■ Your task ■
Please quote the records below word for word, beginning with the line that contains "Image resolution: width=690" and continuing through the line that contains "(x=491, y=175)".

■ Input rows ■
━━━

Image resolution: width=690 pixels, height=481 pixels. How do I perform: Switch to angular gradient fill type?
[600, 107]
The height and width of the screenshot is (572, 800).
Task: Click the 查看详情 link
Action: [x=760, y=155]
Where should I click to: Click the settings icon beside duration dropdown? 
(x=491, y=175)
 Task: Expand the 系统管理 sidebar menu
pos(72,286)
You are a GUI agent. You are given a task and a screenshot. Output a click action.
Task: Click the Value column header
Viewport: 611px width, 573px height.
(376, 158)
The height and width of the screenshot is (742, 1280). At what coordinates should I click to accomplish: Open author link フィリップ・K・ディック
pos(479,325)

━━━

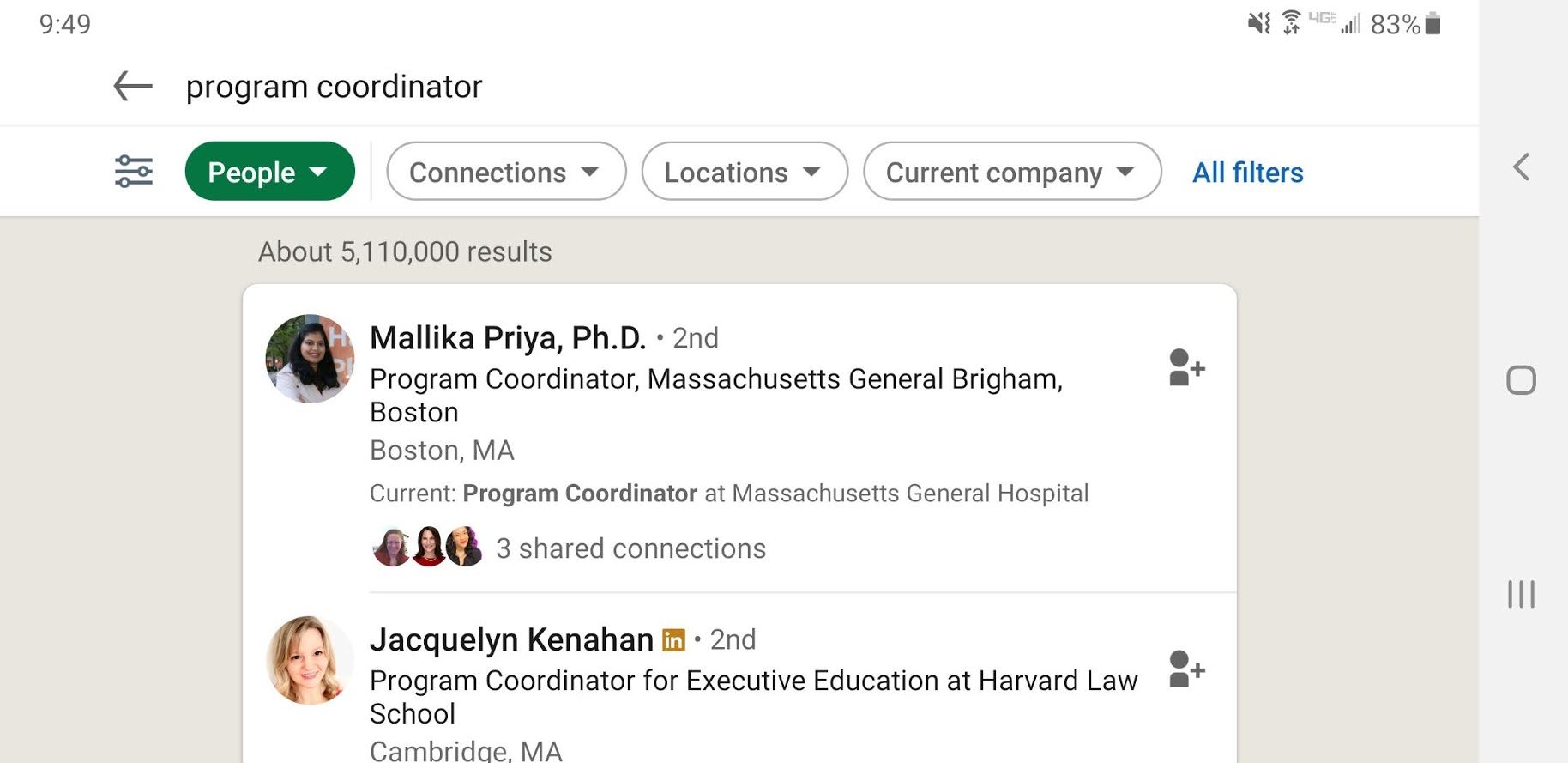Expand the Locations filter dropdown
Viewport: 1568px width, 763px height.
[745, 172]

━━━

■ Task response ■
Image resolution: width=690 pixels, height=481 pixels. How do I perform: Switch to angular gradient fill type?
[600, 107]
The height and width of the screenshot is (572, 800).
Task: Click the 查看详情 link
Action: [x=760, y=155]
Where should I click to: Click the settings icon beside duration dropdown? 
(x=491, y=175)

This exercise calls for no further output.